Although not entirely on the Kevin Hart bandwagon, I can see how his latest venture, “Ride Along”, could be quite hilarious. Ice Cube is more of a draw for me, playing a seasoned cop who takes his pending brother-in-law-to-be on a ride along to prove he’s worthy of his sister. With the normal Kevin Hart mannerism and fast talking nature that gets him into trouble, the film could be very funny but could also easily miss its mark.
Before he dumbed himself down to be apart of Adam Sandler’s crew, Nick Swardson was hilarious and in a supporting role in the very low budget comedy, “Back In The Day”, this could be just the return to form that he needs. Also starring the beautiful Morena Baccarin (“Firefly”) and the resurrection of Harland Williams, the film sees director-writer-actor Michael Rosenbaum returning home for his high school reunion, meeting up with all his old friends and exacting revenge on some of the people that wronged him in high school. Independent comedies often run the gambit of being complete wastes of time, but this will have to be checked out eventually to find out.
Wow! And not “wow” for the film “G.B.F.” (or Gay Best Friend) but “wow” that director Darren Stein hasn’t directed a feature film since 1999’s “Jawbreaker” and that a studio thinks you can use that moniker to sell this film. The audience for this film were probably just babies when “Jawbreaker” was released. About a high school boy coming out and being fought over by the potential prom queens, the film has some recognizable faces but no headliners worth talking about.
Why does Americans feel it necessary to use English voice over on foreign language trailers? It makes zero sense and comes off ridiculous. “Generation War” is apparently a German “sensation” however, the story of five friends embarking into World War II under Hitler rule and having to make huge moral decisions is not necessarily my cup of tea.
Since based on true story films are all the rage now, “Jamesy Boy” follows the true story of a teenager who goes from being in a street gang to ending up in prison. Ving Rhames and James Woods play counterparts, where Rhames is the boys mentor in jail, trying to help him out while Woods is the prison guard that won’t see him released. Mary Louise Parker plays the boy’s mother and up-and-comer Taissa Farmiga plays the boy’s girlfriend.

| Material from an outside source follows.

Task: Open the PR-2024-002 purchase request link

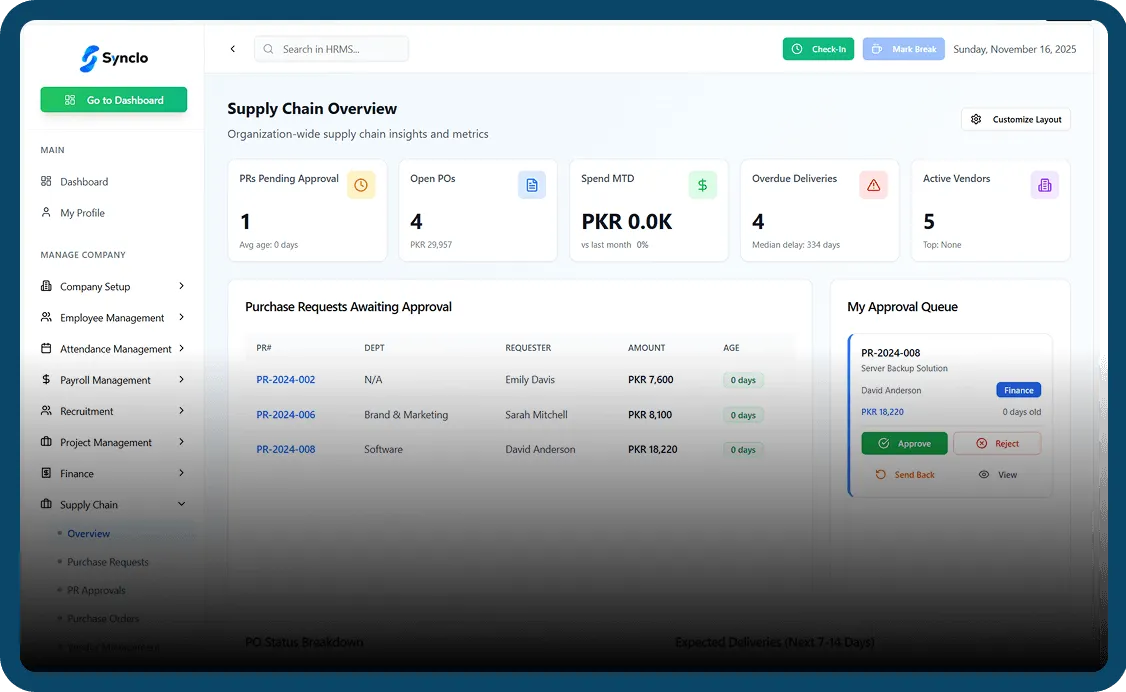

Academy Award winner Cuba Gooding Jr. also joins a based on a true story involving prison, about a recent released convict who has a passion for chess. Becoming a janitor at a low end school, it is here where he is able to make a difference in a group of kids headed down the same path that he took and by introducing the challenges of chess to the teenagers, he’s able to turn some of their lives around. Reminiscent of “Dangerous Minds”, Gooding looks in top form as an actor.
My documentary pick of the week, “Maidentrip” is the story of a 14 year old girl, Laura Dekker, that decided she wanted to sail across the world without her parents. Showing the courts involvement in this decision, followed by her solo voyage with camera in tow, this is basically the real life, teenage version of “All Is Lost”. Laura is quite the character and with first hand footage of her trip, this is a documentary not to miss, winning an Audience Award at last year’s SXSW Film Festival.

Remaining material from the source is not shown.